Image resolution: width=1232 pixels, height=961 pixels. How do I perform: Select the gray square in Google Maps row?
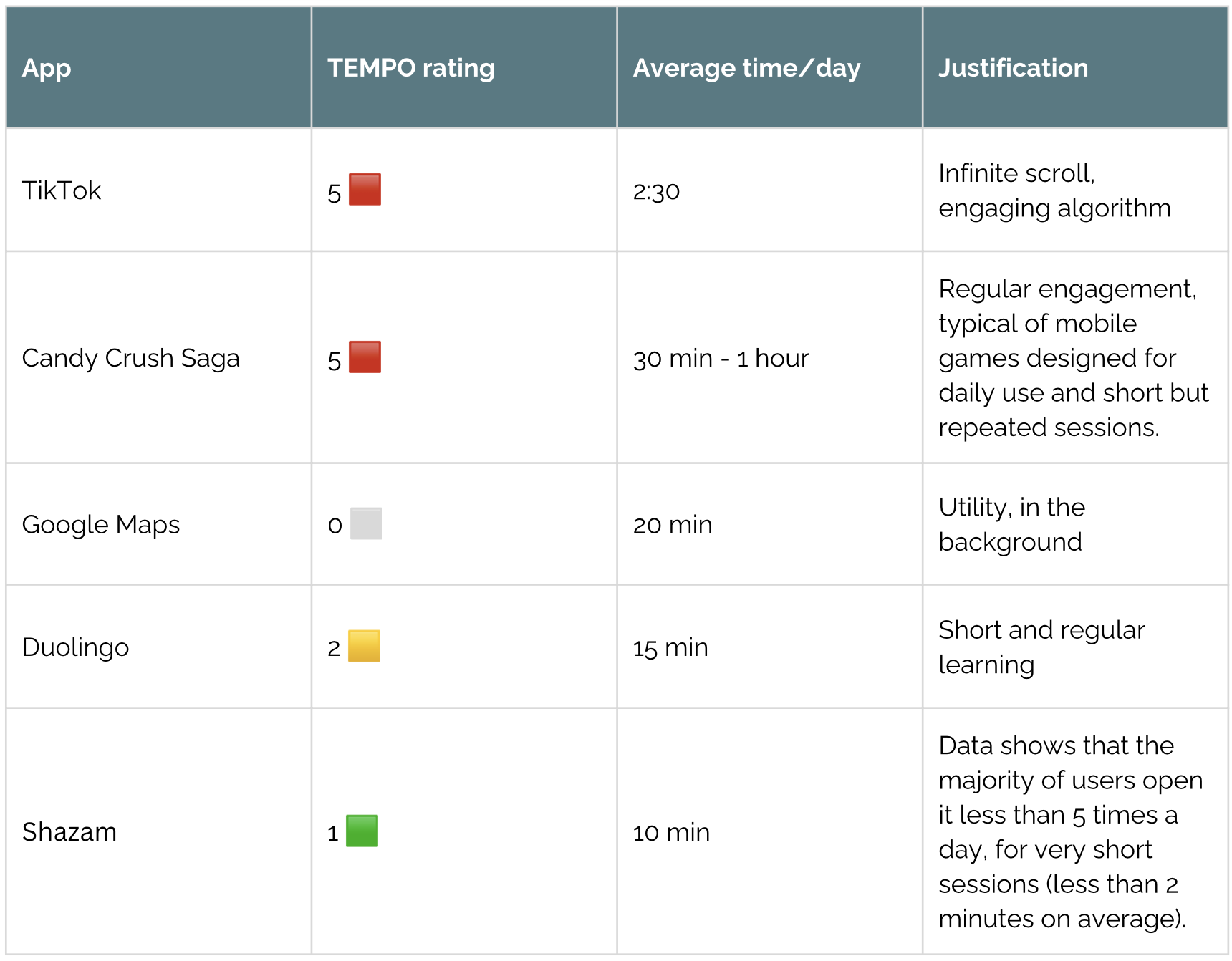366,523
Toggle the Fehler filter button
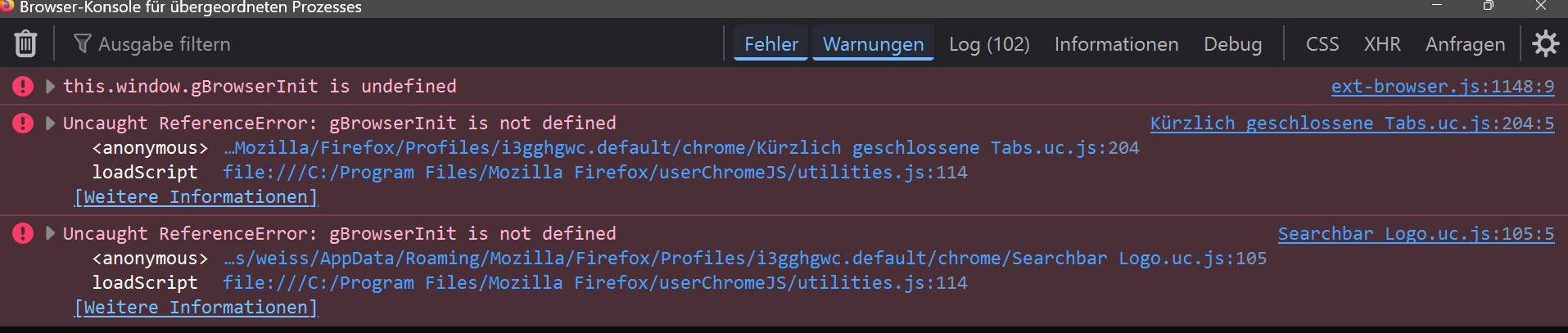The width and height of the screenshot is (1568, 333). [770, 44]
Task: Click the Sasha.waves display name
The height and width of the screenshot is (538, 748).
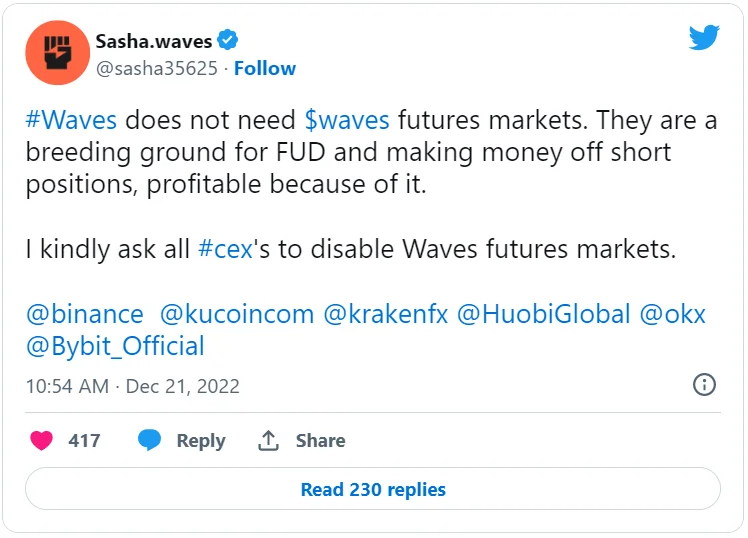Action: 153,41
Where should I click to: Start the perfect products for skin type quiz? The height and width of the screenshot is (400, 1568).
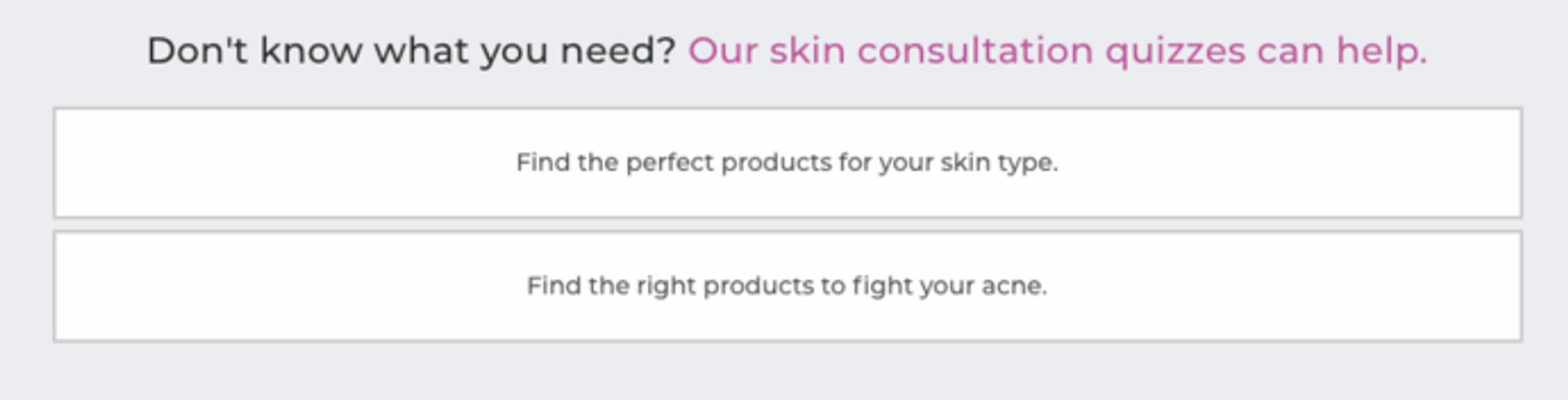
= = =
* How to complete this task
Print the whole listing exactly, please, and keep any images out of it.

* Response
Image resolution: width=1232 pixels, height=961 pixels. How do I perform: Select the gray square in Google Maps row?
366,523
Toggle the Fehler filter button
The width and height of the screenshot is (1568, 333). [770, 44]
Task: Click the Sasha.waves display name
The height and width of the screenshot is (538, 748).
Action: 153,41
Where should I click to: Start the perfect products for skin type quiz? The height and width of the screenshot is (400, 1568).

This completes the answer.